While Sanofi and Roche struggle with FDA safety concerns, Novartis quietly advances remibrutinib through its REMODEL Phase 3 trials with a cleaner safety profile. Novartis learns from competitors' regulatory mistakes, designs superior liver monitoring protocols, and files first with convincing safety data. This would represent a stunning upset in a race where Novartis has maintained a low profile. However, remibrutinib is further behind in development and lacks the extensive safety database of its competitors, making this a long-shot scenario.

Historical Context

Rituximab's OLYMPUS Trial Failure in Progressive MS

2008-2009

What Happened

Roche's rituximab, already approved for rheumatoid arthritis and cancer, entered Phase III trials for primary progressive MS in 439 patients. Despite being a B-cell depleting therapy similar to the later-approved ocrelizumab, rituximab failed to meet its primary endpoint of reducing disability progression at 96 weeks. The trial showed only a non-significant trend toward benefit, leading to abandonment of the progressive MS indication.

Outcome

Short term: Roche shelved rituximab for progressive MS but learned critical lessons about trial design and patient selection.

Long term: These lessons informed development of ocrelizumab, which became the first drug approved for primary progressive MS in 2017 and now generates $5+ billion annually.

Why It's Relevant

Progressive MS trials have a brutal history of failure. Even Roche, now leading with fenebrutinib, has experienced crushing defeats. The difference: Roche learned from rituximab's failure to design better trials.

High-Dose Biotin (MD-1003) Collapses in Phase 3

2015-2018

What Happened

French company MedDay's high-dose biotin showed promising Phase II results in progressive MS, with some patients experiencing dramatic improvements in disability. The company rushed into Phase 3 trials SPI2 and MS-ON, generating enormous patient hope. Both trials failed spectacularly in 2018, showing no benefit over placebo. Patients who had experienced improvements on biotin during open-label phases saw those gains evaporate when properly controlled studies ran.

Outcome

Short term: MedDay's stock crashed, and the MS community faced bitter disappointment after being told a vitamin could reverse disability.

Long term: The failure reinforced that progressive MS requires rigorous Phase 3 evidence and that promising Phase 2 signals often don't replicate, raising the bar for future therapies.

Why It's Relevant

Tolebrutinib showed genuine Phase 3 success in HERCULES, unlike biotin's false promise. But it also shows that even drugs with real efficacy data can fail regulatory approval for safety or other concerns.

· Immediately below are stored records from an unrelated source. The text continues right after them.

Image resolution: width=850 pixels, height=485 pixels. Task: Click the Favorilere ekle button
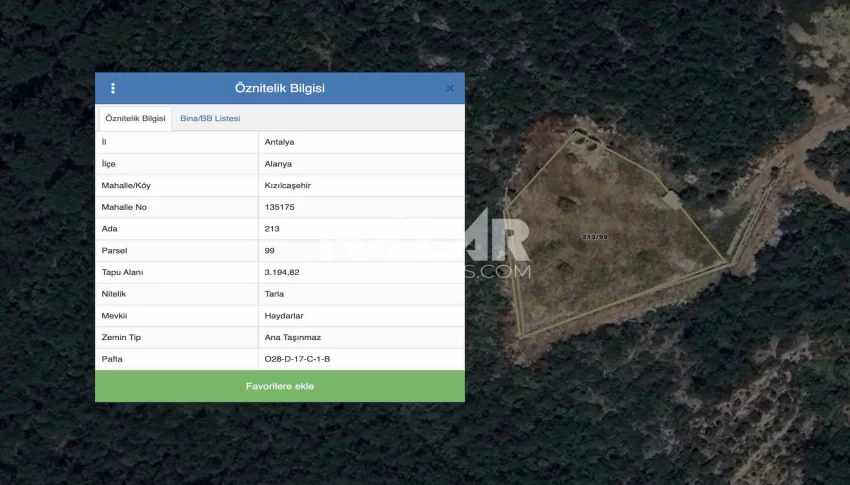279,386
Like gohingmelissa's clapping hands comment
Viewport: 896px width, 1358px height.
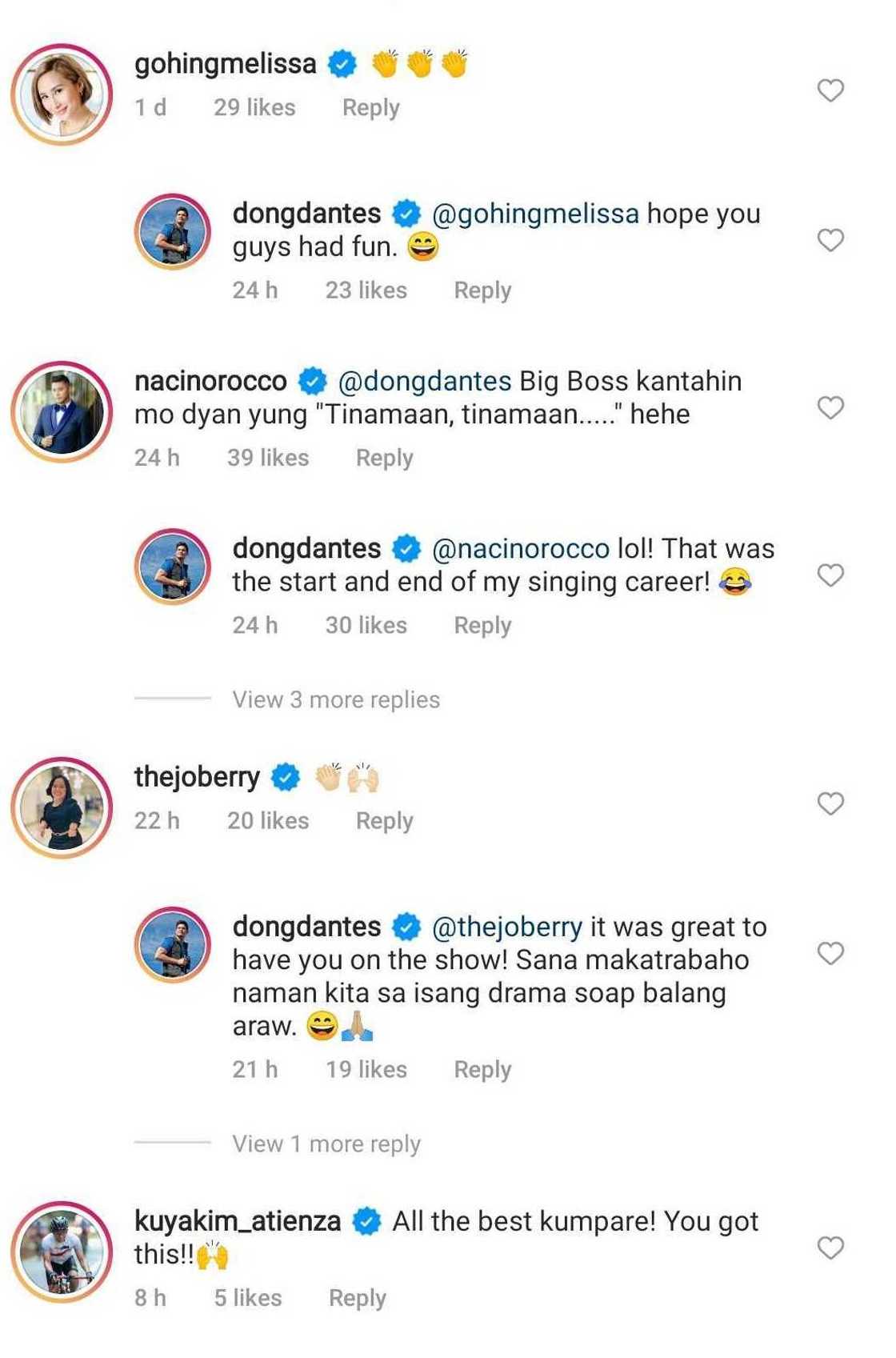pyautogui.click(x=830, y=90)
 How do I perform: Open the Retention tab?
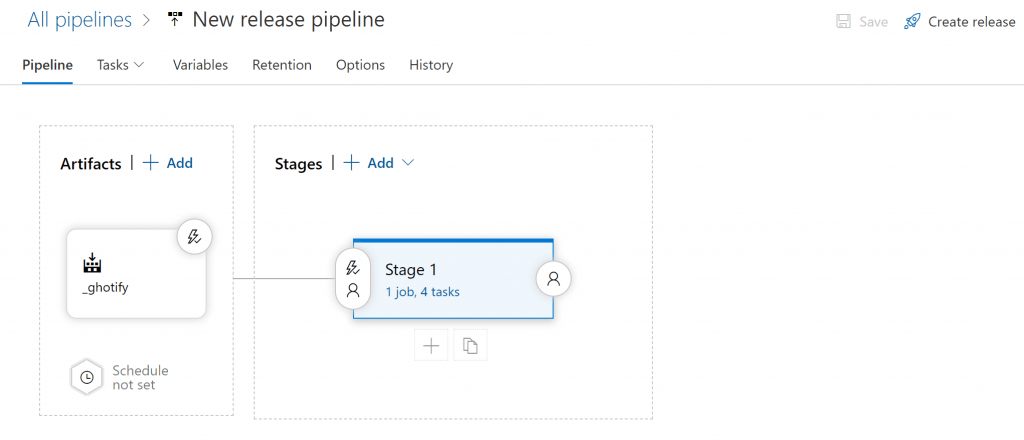point(282,65)
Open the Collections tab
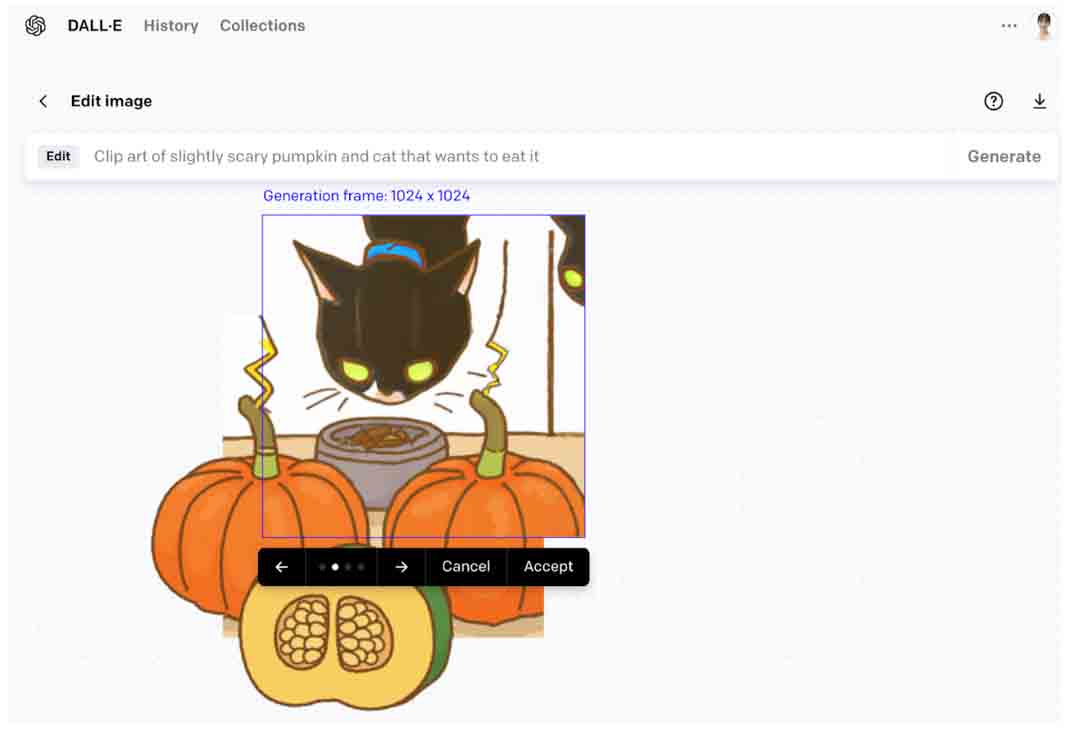This screenshot has width=1074, height=740. point(262,26)
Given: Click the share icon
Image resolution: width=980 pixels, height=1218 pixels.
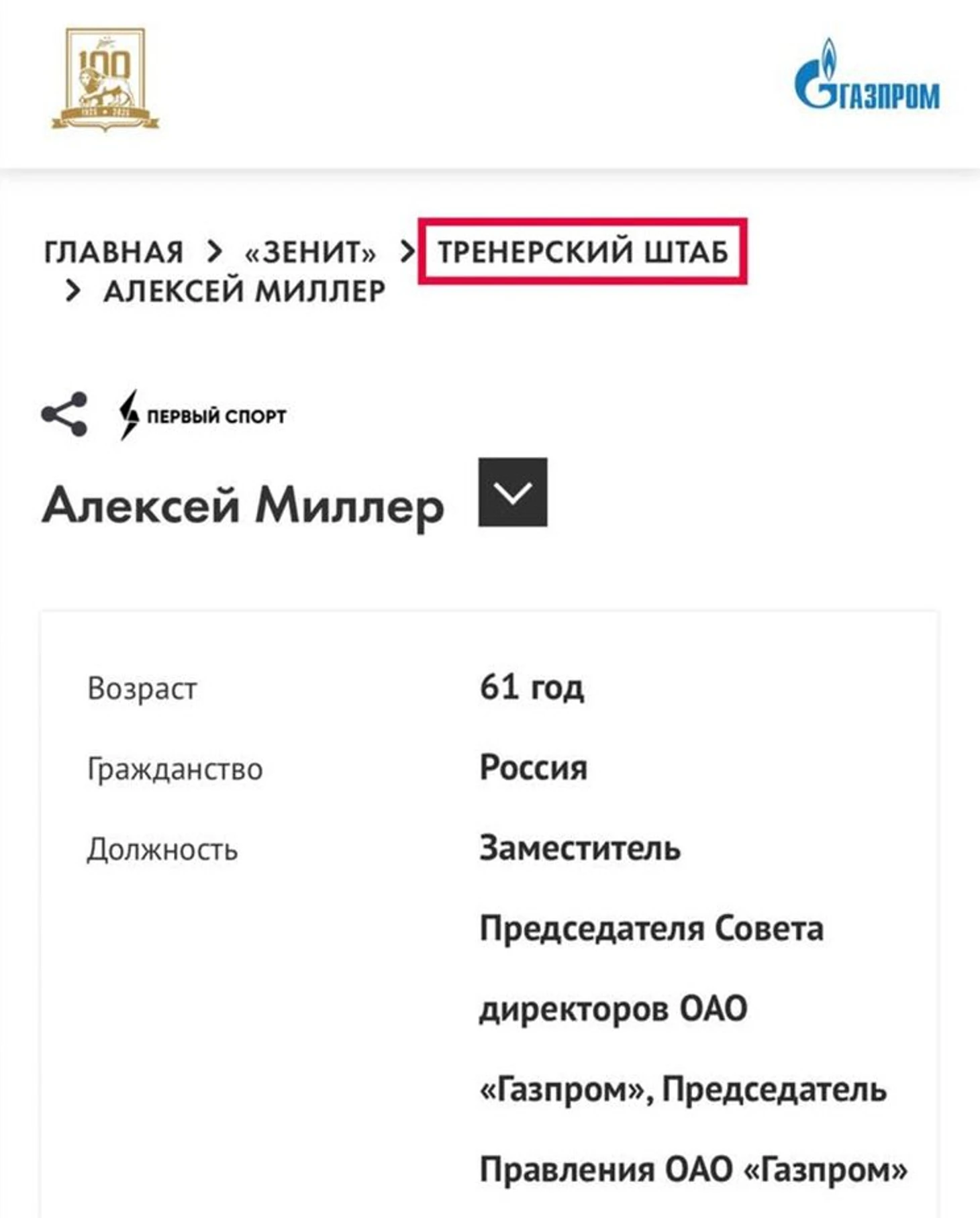Looking at the screenshot, I should 64,414.
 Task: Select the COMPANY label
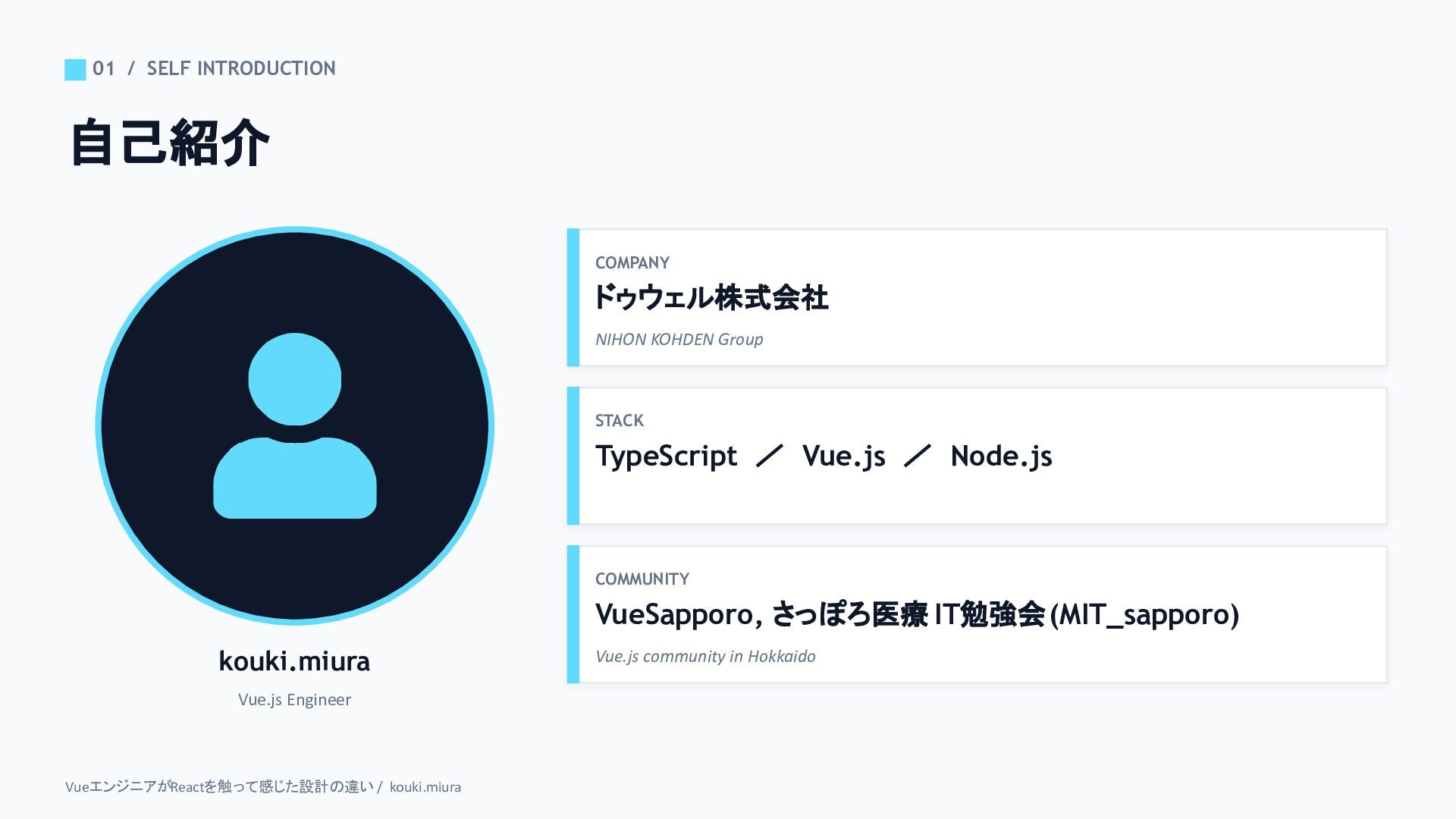pyautogui.click(x=632, y=263)
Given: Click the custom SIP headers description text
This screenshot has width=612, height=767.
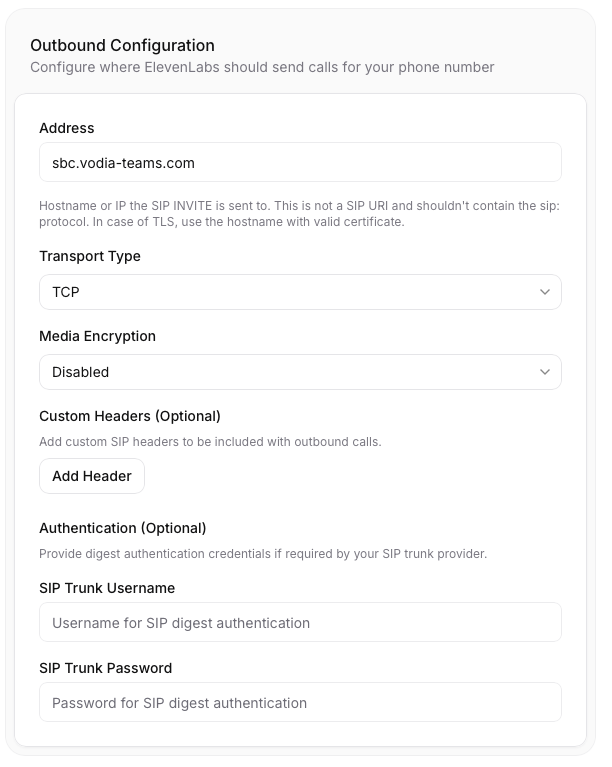Looking at the screenshot, I should point(210,441).
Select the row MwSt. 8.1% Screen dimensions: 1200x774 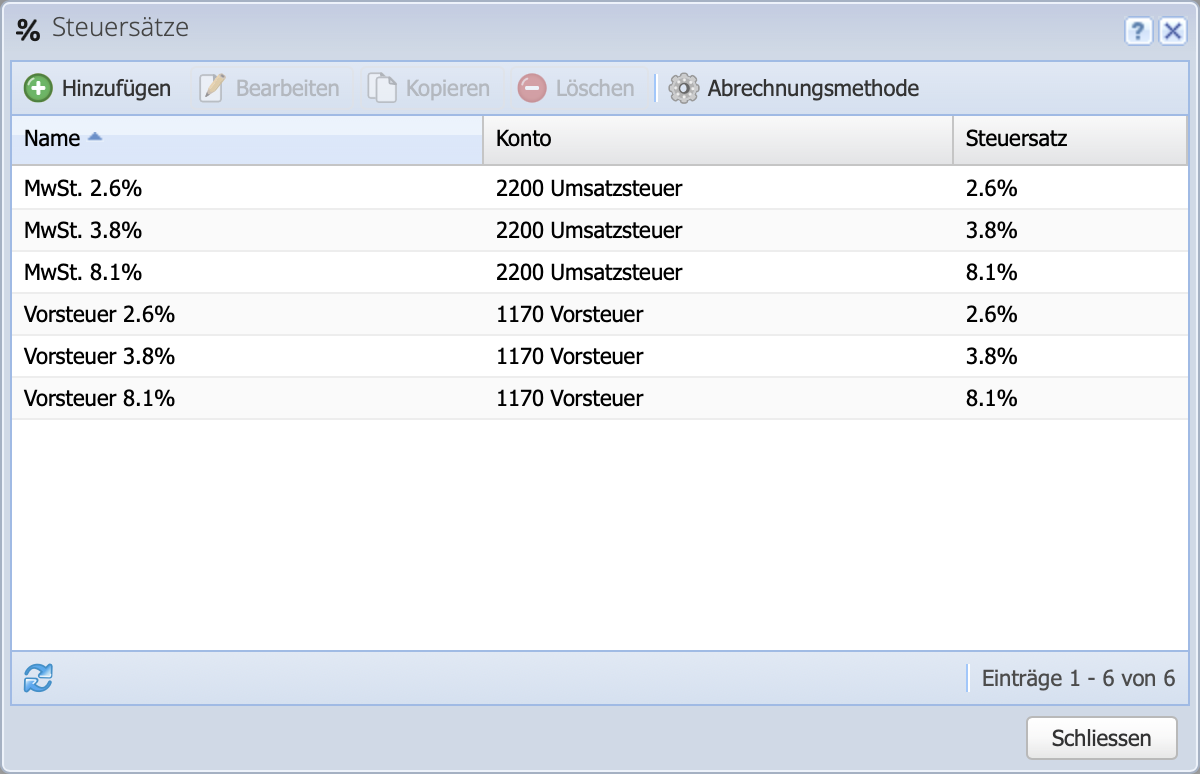click(x=300, y=272)
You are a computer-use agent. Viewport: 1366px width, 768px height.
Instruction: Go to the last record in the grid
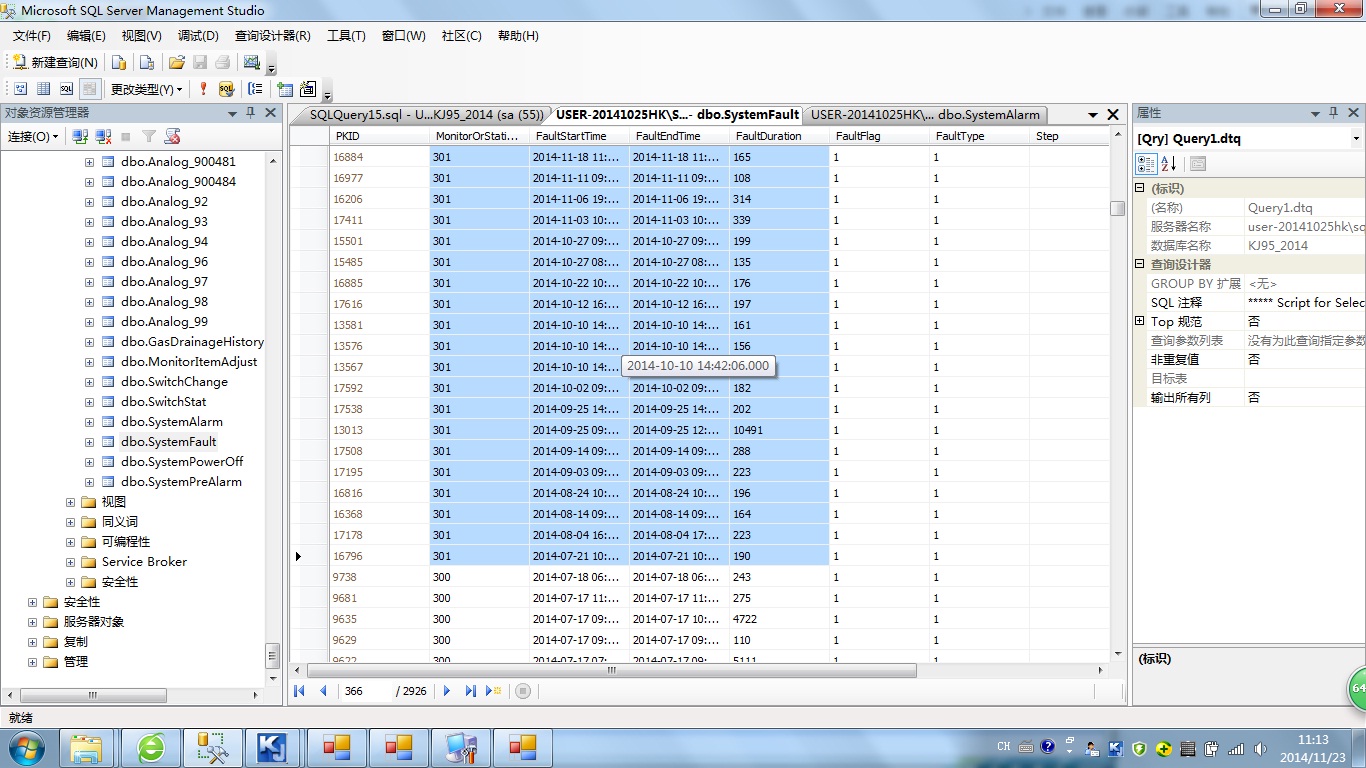tap(470, 691)
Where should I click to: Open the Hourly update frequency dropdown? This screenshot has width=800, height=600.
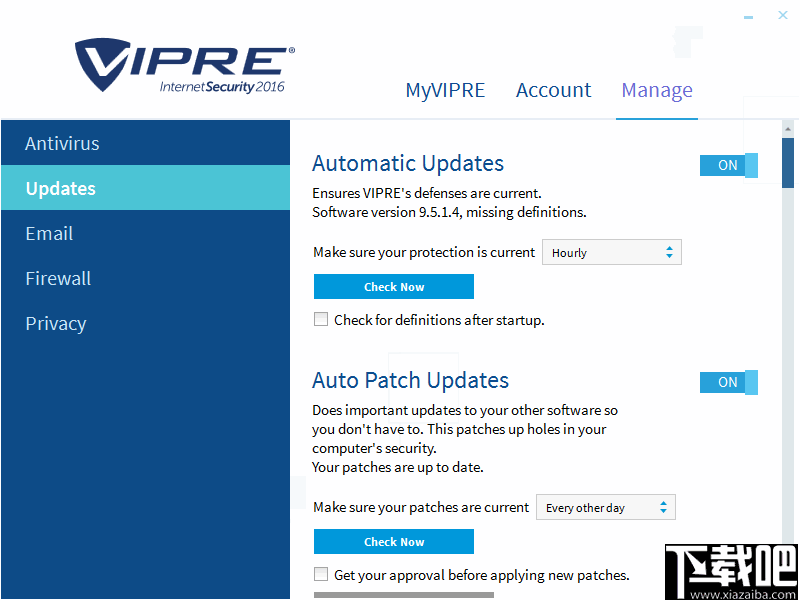(x=611, y=252)
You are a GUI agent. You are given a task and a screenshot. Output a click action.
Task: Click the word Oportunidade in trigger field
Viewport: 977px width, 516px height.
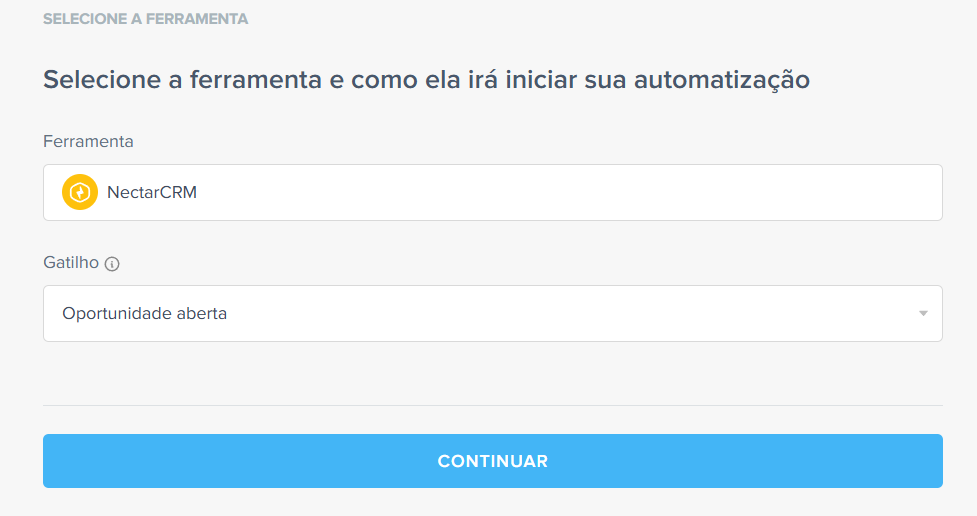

Tysabri's Black Box Warning and Market Recovery

2005-2006

What Happened

Biogen's natalizumab (Tysabri) was pulled from market just three months after approval when three patients developed progressive multifocal leukoencephalopathy (PML), a fatal brain infection. The drug had shown dramatic efficacy in MS trials, but the safety signal was devastating. After a year-long investigation, the FDA allowed Tysabri back on market in 2006 with severe restrictions and a risk management program requiring patient registries and monitoring.

Outcome

Short term: Tysabri's withdrawal triggered panic about MS drug safety and wiped billions from Biogen's market cap.

Long term: Despite the black box warning, Tysabri became a blockbuster generating $2+ billion annually because doctors and patients accepted the risk for a highly effective therapy.

Why It's Relevant

The BTK inhibitor liver toxicity concerns are serious but appear manageable compared to Tysabri's fatal PML risk. If fenebrutinib or tolebrutinib show clear efficacy, the FDA may approve them with enhanced monitoring requirements rather than outright rejection.